The OnCELISA-labeled magnetically sorted BV-2 cells were cultured further to establish cell viability and proliferation potential. Figures 4A and 4B confirm that cells labeled with DG SPIO_IL-6_Ab can proliferate, as apparent from the formation of a cell cluster. The sorted cells were then cultured, and the OnCELISA labeling was applied again, as described in Transparent Methods. Using a fluorescein isothiocyanate (FITC)-avidin assay we verified that the progeny of the sorted cells remained (partly) biotinylated (Figure S7). Figure 4C shows the confocal images of the OnCELISA-labeled progeny of the previously sorted cells. The labeling efficiency was 59% ± 8%, which is much higher than the 32% ± 8% observed in the unsorted cells. This result indicates that the capacity of the cells to secrete high levels of IL-6 is inheritable. The retention of high IL-6 secretion was also confirmed by ELISA. Figure 4D shows that the IL-6 concentration secreted by the selected BV2 cells is about twice that of the BV2 cells before selection, in close agreement with the OnCELISA labeling ratio. Interestingly, the selected BV2 cells can secrete IL-6 (∼0.04 pg mL−1 per cell) without LPS stimulation. The OnCELISA-positive cell subpopulation before and after selection was additionally characterized to document whether biological differences exist with unsorted cells. Figures 4F and 4H show that the size histogram of the selected cells shows a higher proportion of small cells compared with the histogram before the selection (Figure 4E, 4G). This means that OnCELISA does not select senescent cells that are typically larger (Childs et al., 2015, Starr et al., 2009), but may select the smaller and younger cells.

Figure 4.

Figure 4

Differential Interference Contrast (DIC) Microscopy Images of Sorted BV2 Cells after Incubation with OnCELISA

(A) 3 days and (B) 7 days; (C) combined DIC and confocal laser scanning microscopy images of Dragon Green SPIO_IL-6_Ab-labeled progeny of highly cytokine-secreting BV2 cells previously magnetically selected using OnCELISA. The progeny cells have grown for 7 days after magnetic selection, and they were biotinylated again before labeling.

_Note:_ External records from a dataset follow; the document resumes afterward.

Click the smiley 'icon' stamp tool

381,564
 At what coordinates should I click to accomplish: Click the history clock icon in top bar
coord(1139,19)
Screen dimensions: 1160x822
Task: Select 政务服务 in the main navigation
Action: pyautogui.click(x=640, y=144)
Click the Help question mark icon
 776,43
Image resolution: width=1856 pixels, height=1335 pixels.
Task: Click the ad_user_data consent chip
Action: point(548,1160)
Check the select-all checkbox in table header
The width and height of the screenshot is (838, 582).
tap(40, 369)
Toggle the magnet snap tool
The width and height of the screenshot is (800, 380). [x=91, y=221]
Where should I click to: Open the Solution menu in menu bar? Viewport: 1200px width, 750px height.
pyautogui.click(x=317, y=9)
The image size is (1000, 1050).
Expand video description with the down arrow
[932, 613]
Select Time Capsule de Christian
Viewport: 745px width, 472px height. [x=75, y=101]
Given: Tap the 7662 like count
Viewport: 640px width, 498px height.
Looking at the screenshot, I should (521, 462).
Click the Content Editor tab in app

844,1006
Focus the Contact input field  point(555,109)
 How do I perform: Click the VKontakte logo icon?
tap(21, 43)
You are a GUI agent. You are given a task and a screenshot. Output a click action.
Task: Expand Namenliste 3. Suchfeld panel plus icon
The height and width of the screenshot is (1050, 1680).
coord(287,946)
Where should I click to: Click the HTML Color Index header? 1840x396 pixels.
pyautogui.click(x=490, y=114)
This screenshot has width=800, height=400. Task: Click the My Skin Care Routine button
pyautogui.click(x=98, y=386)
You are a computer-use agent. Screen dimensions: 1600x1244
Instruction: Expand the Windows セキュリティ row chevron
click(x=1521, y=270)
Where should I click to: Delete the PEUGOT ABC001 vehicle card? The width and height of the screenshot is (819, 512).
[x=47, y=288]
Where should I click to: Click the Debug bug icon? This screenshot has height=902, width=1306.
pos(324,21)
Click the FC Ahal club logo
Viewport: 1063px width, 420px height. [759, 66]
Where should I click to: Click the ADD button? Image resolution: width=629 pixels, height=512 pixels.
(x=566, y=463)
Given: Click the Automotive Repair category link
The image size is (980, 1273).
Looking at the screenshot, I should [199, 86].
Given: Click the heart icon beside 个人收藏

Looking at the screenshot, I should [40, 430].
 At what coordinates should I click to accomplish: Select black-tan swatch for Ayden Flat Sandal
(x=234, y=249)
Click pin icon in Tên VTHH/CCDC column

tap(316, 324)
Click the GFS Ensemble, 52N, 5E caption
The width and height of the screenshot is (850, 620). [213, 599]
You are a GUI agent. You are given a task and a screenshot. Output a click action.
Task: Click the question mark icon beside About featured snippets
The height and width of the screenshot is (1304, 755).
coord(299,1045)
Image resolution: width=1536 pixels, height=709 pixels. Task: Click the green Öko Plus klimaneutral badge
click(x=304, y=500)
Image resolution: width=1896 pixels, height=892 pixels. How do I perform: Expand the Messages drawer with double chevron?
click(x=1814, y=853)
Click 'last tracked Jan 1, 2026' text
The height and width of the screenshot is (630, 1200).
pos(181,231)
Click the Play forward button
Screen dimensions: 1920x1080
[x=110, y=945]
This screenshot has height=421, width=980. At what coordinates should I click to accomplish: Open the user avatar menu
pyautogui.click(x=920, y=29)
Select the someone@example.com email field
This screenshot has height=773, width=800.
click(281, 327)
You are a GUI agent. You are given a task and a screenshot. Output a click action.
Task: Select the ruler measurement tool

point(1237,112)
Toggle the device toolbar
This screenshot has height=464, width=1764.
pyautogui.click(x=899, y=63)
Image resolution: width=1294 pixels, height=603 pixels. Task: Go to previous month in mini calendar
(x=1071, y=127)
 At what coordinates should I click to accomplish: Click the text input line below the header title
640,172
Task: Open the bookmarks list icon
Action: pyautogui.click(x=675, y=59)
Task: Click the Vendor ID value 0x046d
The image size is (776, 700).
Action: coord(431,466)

(D) Changes in IL-6 concentration with LPS stimulation time for all BV2 cells and OnCELISA-selected BV2 cells.

(E–H) Histograms of cell area for all BV2 cells and OnCELISA-labeled BV2 cells before and after magnetic selection. The x and y axes of (E–H) are the same.

Universal OnCELISA that Is Applicable to Other Cell Types and to Other Secreted Products and Can Simultaneously Detect More than One Cytokine

To present a proof of concept of wide applicability of OnCELISA we applied the assay to other cell types and other secreted proteins. To this aim, we prepared the IL-6 capture surface shown in Figure 1 on RAW cells and on adipose-derived mesenchymal stem cells (MSCs). The results of the OnCELISA assay for these cells are shown in Figures 1B, 1C, and S8. Owing to lower IL-6 secretion, the level of OnCELISA labeling for these two types of cell lines was lower than that for the BV2 cells (Figure S9). We have also tested that OnCELISA can detect the secretion of another important cytokine, IL-1β (Figure S10). In addition, we verified that OnCELISA can be simultaneously used with two different color particles and two cytokines (Figure S11). The ability of OnCELISA to detect more than a single cytokine is important as cytokines often work synergistically (Kulbe et al., 2012).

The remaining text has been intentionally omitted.